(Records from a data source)
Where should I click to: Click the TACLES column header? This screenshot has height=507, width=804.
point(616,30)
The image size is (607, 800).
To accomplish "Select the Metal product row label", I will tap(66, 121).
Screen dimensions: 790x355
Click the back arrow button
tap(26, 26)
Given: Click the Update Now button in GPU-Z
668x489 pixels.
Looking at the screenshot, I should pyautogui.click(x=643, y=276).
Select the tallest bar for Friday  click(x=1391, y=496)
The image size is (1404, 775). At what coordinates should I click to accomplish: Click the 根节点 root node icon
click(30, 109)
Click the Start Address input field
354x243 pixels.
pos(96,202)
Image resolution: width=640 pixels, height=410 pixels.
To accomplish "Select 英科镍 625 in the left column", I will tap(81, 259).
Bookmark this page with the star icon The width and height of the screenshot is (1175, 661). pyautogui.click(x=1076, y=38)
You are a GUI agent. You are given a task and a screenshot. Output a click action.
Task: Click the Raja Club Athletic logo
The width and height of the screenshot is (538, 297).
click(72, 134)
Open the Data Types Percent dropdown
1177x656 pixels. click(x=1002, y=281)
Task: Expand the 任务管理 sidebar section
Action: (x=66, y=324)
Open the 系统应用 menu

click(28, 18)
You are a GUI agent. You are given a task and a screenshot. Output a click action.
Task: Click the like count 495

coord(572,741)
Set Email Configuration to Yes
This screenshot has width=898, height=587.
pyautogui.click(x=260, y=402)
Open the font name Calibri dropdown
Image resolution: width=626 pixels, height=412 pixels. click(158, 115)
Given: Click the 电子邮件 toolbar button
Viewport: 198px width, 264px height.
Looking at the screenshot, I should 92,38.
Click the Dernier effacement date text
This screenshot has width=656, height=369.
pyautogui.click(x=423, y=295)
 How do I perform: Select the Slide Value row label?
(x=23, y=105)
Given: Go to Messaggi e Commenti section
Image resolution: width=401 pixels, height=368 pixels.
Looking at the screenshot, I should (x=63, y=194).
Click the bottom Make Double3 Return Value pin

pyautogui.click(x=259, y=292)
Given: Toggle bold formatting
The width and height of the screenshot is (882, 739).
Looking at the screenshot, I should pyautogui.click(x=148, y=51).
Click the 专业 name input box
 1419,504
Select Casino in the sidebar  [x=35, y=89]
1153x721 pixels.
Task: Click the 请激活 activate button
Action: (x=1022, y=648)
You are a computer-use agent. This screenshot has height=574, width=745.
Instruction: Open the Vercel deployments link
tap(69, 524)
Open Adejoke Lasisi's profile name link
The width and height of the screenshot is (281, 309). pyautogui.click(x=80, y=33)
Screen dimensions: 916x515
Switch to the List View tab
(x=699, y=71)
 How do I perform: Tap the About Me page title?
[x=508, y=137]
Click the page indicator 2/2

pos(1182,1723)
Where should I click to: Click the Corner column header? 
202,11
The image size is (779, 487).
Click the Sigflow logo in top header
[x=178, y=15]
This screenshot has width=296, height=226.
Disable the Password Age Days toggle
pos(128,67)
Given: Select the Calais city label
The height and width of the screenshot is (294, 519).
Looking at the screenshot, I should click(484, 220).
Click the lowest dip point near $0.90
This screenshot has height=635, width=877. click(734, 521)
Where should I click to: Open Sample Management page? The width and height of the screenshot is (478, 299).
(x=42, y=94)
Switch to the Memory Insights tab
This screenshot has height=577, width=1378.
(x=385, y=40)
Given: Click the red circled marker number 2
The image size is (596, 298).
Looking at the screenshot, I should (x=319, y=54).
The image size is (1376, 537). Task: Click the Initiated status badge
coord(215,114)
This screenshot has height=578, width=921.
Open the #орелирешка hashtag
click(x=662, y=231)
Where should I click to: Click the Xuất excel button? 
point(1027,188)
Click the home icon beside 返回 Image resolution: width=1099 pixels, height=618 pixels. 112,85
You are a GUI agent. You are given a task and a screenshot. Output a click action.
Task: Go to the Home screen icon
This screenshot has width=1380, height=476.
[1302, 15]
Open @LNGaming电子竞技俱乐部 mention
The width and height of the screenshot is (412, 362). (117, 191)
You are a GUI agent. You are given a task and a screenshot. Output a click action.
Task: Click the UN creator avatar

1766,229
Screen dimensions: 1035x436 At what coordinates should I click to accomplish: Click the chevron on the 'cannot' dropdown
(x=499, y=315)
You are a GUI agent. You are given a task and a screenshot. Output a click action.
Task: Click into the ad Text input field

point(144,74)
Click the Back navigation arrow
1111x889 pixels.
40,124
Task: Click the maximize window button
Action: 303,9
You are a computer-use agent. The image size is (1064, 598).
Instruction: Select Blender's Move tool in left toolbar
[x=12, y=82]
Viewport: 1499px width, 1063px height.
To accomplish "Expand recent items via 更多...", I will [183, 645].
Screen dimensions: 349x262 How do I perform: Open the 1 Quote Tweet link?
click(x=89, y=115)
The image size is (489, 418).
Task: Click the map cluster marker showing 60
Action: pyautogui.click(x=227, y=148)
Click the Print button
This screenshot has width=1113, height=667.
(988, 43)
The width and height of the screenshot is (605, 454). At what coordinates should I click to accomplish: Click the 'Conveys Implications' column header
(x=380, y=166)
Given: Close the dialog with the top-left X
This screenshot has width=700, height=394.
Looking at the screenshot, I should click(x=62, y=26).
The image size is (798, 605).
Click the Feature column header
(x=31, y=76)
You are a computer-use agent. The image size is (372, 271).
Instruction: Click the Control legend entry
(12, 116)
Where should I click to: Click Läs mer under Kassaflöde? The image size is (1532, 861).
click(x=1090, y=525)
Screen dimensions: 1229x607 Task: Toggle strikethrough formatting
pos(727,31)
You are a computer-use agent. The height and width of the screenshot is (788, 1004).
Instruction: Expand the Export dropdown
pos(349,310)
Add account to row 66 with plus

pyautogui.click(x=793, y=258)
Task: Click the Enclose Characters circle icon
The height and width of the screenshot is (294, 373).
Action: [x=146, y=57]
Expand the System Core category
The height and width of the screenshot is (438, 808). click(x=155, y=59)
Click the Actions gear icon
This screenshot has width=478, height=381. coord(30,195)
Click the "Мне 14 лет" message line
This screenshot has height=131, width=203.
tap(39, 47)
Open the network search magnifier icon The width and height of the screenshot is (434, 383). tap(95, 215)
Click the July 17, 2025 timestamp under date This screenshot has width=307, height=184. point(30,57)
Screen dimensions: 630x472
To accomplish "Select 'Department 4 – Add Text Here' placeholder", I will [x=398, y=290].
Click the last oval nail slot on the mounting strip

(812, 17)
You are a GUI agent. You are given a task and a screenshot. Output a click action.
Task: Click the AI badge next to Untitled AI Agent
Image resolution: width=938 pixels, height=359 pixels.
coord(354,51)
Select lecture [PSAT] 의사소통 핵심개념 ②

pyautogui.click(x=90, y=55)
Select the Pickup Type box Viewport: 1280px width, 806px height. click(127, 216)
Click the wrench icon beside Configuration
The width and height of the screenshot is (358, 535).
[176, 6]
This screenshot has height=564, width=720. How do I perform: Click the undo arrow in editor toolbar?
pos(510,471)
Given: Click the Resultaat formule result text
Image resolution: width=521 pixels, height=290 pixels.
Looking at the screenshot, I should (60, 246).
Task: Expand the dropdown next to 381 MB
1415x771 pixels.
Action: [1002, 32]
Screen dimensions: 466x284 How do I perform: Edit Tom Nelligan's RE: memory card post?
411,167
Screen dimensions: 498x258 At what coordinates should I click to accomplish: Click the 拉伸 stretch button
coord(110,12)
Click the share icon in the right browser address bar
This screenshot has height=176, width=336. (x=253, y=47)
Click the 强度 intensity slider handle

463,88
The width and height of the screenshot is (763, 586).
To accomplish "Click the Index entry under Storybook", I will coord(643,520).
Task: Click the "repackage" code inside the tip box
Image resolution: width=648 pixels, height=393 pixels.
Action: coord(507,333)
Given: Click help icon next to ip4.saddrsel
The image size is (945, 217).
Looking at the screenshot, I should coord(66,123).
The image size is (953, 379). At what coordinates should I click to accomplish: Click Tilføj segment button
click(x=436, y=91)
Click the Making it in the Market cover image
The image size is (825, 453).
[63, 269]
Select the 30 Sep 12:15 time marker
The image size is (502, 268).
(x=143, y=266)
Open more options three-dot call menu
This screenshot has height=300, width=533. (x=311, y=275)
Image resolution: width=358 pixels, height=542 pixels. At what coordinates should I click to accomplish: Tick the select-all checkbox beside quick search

Problem details: Whenever a line of the data holds the string "will", pick that line out.

Your response:
To accomplish "Select the Metal product row label", I will tap(66, 121).
To accomplish "Select 英科镍 625 in the left column", I will tap(81, 259).
To accomplish "Expand recent items via 更多...", I will [183, 645].
To accomplish "Select 'Department 4 – Add Text Here' placeholder", I will [x=398, y=290].
To accomplish "Click the Index entry under Storybook", I will coord(643,520).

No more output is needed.